-- Begin AVAILABLE DATA --
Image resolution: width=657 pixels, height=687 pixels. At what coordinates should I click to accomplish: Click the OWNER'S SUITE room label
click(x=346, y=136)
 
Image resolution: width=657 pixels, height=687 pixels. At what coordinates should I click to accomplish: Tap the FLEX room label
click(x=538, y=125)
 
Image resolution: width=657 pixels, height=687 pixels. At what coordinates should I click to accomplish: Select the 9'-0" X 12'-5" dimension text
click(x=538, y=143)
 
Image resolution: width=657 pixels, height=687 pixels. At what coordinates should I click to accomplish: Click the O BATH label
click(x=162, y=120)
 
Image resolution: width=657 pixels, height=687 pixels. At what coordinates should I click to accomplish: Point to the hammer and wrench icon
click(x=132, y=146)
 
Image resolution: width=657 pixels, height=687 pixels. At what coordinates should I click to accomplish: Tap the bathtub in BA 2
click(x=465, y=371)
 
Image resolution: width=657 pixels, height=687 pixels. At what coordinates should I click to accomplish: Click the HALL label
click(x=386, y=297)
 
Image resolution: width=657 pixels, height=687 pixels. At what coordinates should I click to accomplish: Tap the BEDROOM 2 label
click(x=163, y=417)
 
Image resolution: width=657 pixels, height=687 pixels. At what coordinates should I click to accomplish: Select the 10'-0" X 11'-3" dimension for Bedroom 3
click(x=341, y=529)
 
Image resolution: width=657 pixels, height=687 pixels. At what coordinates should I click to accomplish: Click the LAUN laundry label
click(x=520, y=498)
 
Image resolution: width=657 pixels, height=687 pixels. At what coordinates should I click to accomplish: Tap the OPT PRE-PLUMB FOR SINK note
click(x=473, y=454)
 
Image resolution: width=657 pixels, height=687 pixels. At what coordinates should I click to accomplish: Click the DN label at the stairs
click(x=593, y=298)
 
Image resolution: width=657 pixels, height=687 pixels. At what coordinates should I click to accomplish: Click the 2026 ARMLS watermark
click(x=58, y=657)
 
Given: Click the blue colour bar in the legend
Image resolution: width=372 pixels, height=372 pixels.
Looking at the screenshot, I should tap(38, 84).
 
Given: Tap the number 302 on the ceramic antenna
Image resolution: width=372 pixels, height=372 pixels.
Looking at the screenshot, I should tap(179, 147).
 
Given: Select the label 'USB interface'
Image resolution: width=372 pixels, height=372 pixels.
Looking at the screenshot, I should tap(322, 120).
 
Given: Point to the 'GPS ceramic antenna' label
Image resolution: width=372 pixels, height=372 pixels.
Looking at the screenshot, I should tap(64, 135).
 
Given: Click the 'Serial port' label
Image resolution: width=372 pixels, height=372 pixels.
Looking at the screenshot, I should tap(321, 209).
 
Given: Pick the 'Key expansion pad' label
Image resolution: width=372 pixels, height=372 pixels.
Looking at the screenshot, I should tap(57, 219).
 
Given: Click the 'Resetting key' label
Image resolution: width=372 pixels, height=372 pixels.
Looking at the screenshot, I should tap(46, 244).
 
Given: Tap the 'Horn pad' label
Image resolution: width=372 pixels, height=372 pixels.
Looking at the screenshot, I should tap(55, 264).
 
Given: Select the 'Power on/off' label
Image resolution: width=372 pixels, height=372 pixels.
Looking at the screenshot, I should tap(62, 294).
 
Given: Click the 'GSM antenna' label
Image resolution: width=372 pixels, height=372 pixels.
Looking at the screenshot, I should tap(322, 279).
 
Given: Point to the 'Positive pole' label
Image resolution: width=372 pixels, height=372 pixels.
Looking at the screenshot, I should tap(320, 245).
-- End AVAILABLE DATA --
WHAT THE TASK ASKS: Copy out the part of the records that opens with the line containing "BEDROOM 2 label" and closes with the line containing "click(x=593, y=298)", keeping every line, and increase each coordinate in the answers by 87.

RESULT OF THIS EXERCISE:
Image resolution: width=657 pixels, height=687 pixels. At what coordinates should I click to accomplish: Tap the BEDROOM 2 label
click(x=250, y=504)
 
Image resolution: width=657 pixels, height=687 pixels. At what coordinates should I click to accomplish: Select the 10'-0" X 11'-3" dimension for Bedroom 3
click(x=428, y=616)
 
Image resolution: width=657 pixels, height=687 pixels. At what coordinates should I click to accomplish: Click the LAUN laundry label
click(x=607, y=585)
 
Image resolution: width=657 pixels, height=687 pixels. At what coordinates should I click to accomplish: Tap the OPT PRE-PLUMB FOR SINK note
click(x=560, y=541)
 
Image resolution: width=657 pixels, height=687 pixels. At what coordinates should I click to accomplish: Click the DN label at the stairs
click(x=680, y=385)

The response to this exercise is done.